Stwierdzenie, że dana osoba donosiła SB jest wyłącznie stwierdzeniem faktu, z którego nie wynikają skutki prawne. No cóż, może i taka osoba będzie "spalona" w środowisku, może ktoś się na nią obrazi, może ktoś się przestanie kłamać - ale gdzie tu miejsce na formalne domniemanie niewinności i prawomocne orzeczenia sądowe?

Sytuacja jest dokładnie taka sama, jak w przypadku gdyby ktoś napisał, że kolega z pracy donosił na osoby korzystające prywatnie ze służbowego telefonu albo niepochlebnie się wyrażające o szefie. Albo gdyby ktoś powiedział, że Józek zabrał sąsiadowi kurę. Albo że dziadek polityka był w Wermachcie. To wszystko są tylko stwierdzenia faktów, które mogą być prawdziwe albo nieprawdziwe. I co mówiącego obchodzi czy donoszenie na kolegę lub dziadek w Wermachcie to jest przestępstwo lub nie, zabranie kury kradzieżą, za którą Józek został skazany bądź nie (czy przypisano mu winę). On mówi o faktach, nie ma mocy rozstrzygania o sankcjach prawnych z tego tytułu.

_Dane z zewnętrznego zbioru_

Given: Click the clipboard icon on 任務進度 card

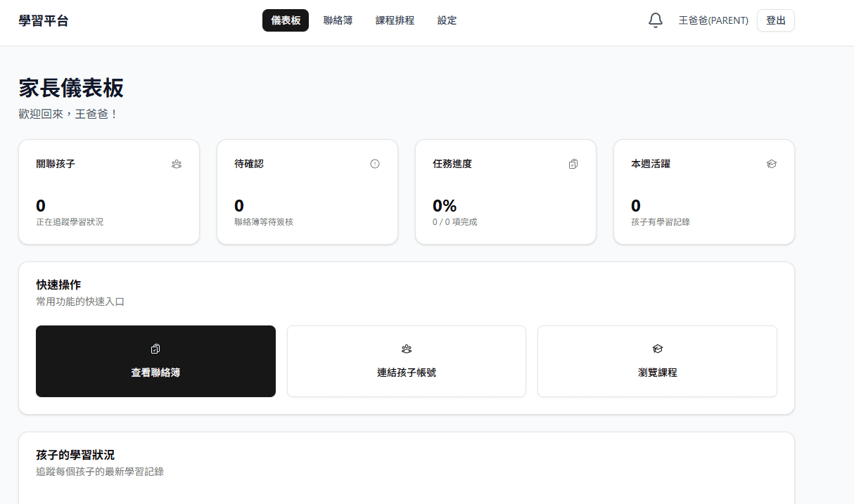Looking at the screenshot, I should (x=573, y=164).
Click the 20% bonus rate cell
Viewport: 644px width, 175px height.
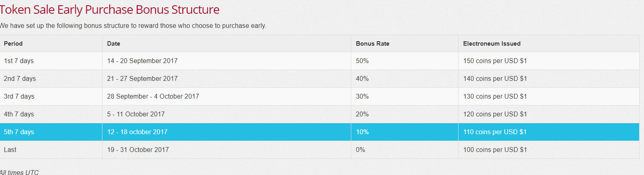coord(404,114)
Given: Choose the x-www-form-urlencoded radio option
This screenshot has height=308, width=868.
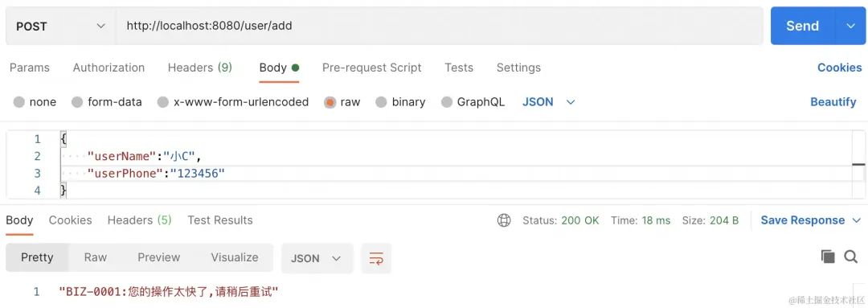Looking at the screenshot, I should [x=162, y=102].
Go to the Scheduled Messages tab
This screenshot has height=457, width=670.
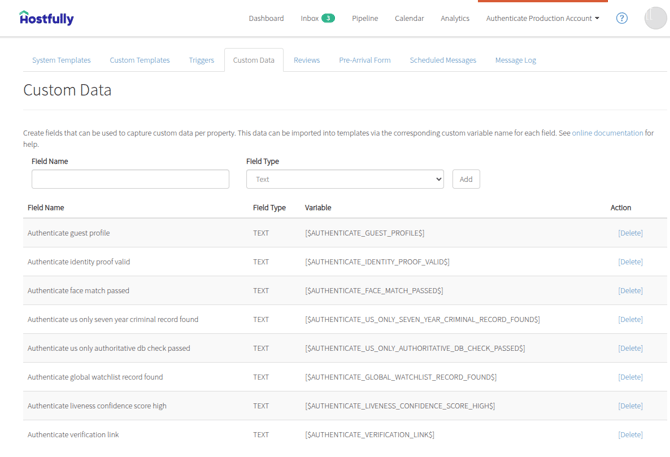point(443,60)
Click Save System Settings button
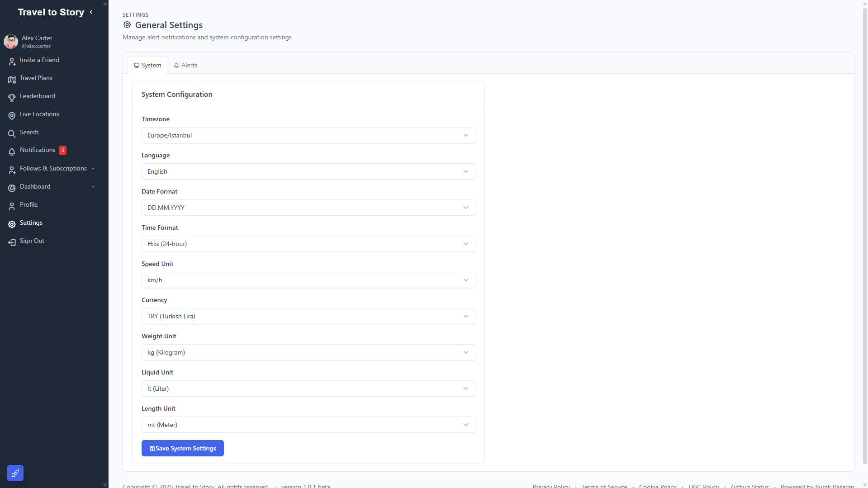 tap(182, 448)
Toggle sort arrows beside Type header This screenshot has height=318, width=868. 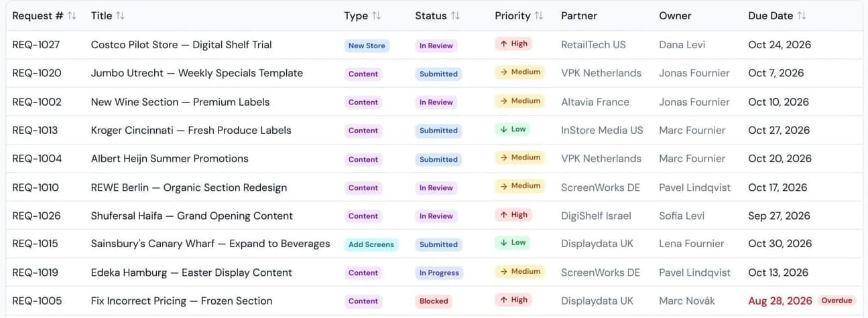[x=376, y=15]
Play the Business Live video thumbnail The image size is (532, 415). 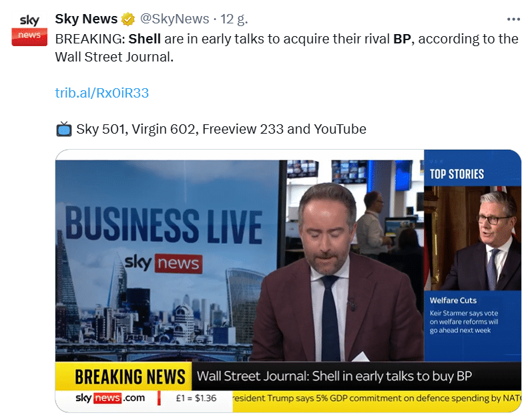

Dlaczego nikt nie domaga się aby nie można było mówić o tym wszystkim bez prawomocnego wyroku?

Bo to głupota...

Dlaczego niby mamy wymagać specjalnego trybu ochrony przed podaniem informacji o współpracy z SB skoro inne przypadki stwierdzania faktów tego nie wymagają? Cóż takiego szczególnego jest we współpracy z SB, że ma być ona objęta nakazem milczenia do momentu rozstrzygnięcia przez sąd? Jeśli ktoś podaje nieprawdziwe, pomawiające lub naruszające dobra osobiste informacje - istnieją odpowiednie drogi sądowego dochodzenia roszczeń. Obejmuje to także informacje o współpracy z SB.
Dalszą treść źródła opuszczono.